## Task instructions
From the first line to the last, please write out the data exactly.

## Provided records
☆ ☆ ☆ ☆
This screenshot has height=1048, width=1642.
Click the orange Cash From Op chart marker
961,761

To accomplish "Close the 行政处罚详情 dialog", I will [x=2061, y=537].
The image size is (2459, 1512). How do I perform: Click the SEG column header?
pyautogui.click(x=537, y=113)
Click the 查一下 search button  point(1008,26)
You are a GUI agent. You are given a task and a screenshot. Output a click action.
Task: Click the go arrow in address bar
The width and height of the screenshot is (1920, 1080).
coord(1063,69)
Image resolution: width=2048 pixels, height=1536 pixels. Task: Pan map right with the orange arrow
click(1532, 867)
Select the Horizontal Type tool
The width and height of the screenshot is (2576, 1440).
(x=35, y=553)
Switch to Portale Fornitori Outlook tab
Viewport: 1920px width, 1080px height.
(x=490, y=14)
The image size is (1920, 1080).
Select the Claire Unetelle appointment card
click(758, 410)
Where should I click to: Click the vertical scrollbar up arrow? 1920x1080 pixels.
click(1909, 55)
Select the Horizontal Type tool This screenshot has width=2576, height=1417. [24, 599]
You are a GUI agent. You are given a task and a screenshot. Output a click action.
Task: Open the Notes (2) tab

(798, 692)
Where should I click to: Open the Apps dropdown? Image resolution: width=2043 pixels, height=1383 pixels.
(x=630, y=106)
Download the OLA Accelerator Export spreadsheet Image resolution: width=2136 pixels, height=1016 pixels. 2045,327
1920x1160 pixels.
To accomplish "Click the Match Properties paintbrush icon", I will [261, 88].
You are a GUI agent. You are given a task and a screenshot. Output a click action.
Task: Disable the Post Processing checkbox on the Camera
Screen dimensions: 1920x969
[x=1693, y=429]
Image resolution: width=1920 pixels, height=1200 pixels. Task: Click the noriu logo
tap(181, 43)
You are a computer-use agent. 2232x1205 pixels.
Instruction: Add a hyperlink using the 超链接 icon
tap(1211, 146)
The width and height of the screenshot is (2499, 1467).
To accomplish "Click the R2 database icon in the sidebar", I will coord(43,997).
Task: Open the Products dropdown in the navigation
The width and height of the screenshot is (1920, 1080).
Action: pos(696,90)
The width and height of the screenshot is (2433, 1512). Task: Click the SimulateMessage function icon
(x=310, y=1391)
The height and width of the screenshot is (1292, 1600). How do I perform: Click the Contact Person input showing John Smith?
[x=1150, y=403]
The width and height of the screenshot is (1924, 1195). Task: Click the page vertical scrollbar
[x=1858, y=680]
☆ ☆ ☆ ☆
## Output for this exercise
This screenshot has height=1048, width=1642.
Click the orange Cash From Op chart marker
961,761

To accomplish "Close the 行政处罚详情 dialog", I will [x=2061, y=537].
The image size is (2459, 1512). How do I perform: Click the SEG column header?
pyautogui.click(x=537, y=113)
Click the 查一下 search button  point(1008,26)
You are a GUI agent. You are given a task and a screenshot. Output a click action.
Task: Click the go arrow in address bar
The width and height of the screenshot is (1920, 1080).
coord(1063,69)
Image resolution: width=2048 pixels, height=1536 pixels. Task: Pan map right with the orange arrow
click(1532, 867)
Select the Horizontal Type tool
The width and height of the screenshot is (2576, 1440).
(x=35, y=553)
Switch to Portale Fornitori Outlook tab
Viewport: 1920px width, 1080px height.
(x=490, y=14)
The image size is (1920, 1080).
Select the Claire Unetelle appointment card
click(758, 410)
Where should I click to: Click the vertical scrollbar up arrow? 1920x1080 pixels.
click(1909, 55)
Select the Horizontal Type tool This screenshot has width=2576, height=1417. [24, 599]
You are a GUI agent. You are given a task and a screenshot. Output a click action.
Task: Open the Notes (2) tab

(798, 692)
Where should I click to: Open the Apps dropdown? Image resolution: width=2043 pixels, height=1383 pixels.
(x=630, y=106)
Download the OLA Accelerator Export spreadsheet Image resolution: width=2136 pixels, height=1016 pixels. 2045,327
1920x1160 pixels.
To accomplish "Click the Match Properties paintbrush icon", I will [261, 88].
You are a GUI agent. You are given a task and a screenshot. Output a click action.
Task: Disable the Post Processing checkbox on the Camera
Screen dimensions: 1920x969
[x=1693, y=429]
Image resolution: width=1920 pixels, height=1200 pixels. Task: Click the noriu logo
tap(181, 43)
You are a computer-use agent. 2232x1205 pixels.
Instruction: Add a hyperlink using the 超链接 icon
tap(1211, 146)
The width and height of the screenshot is (2499, 1467).
To accomplish "Click the R2 database icon in the sidebar", I will coord(43,997).
Task: Open the Products dropdown in the navigation
The width and height of the screenshot is (1920, 1080).
Action: pos(696,90)
The width and height of the screenshot is (2433, 1512). Task: Click the SimulateMessage function icon
(x=310, y=1391)
The height and width of the screenshot is (1292, 1600). How do I perform: Click the Contact Person input showing John Smith?
[x=1150, y=403]
The width and height of the screenshot is (1924, 1195). Task: Click the page vertical scrollbar
[x=1858, y=680]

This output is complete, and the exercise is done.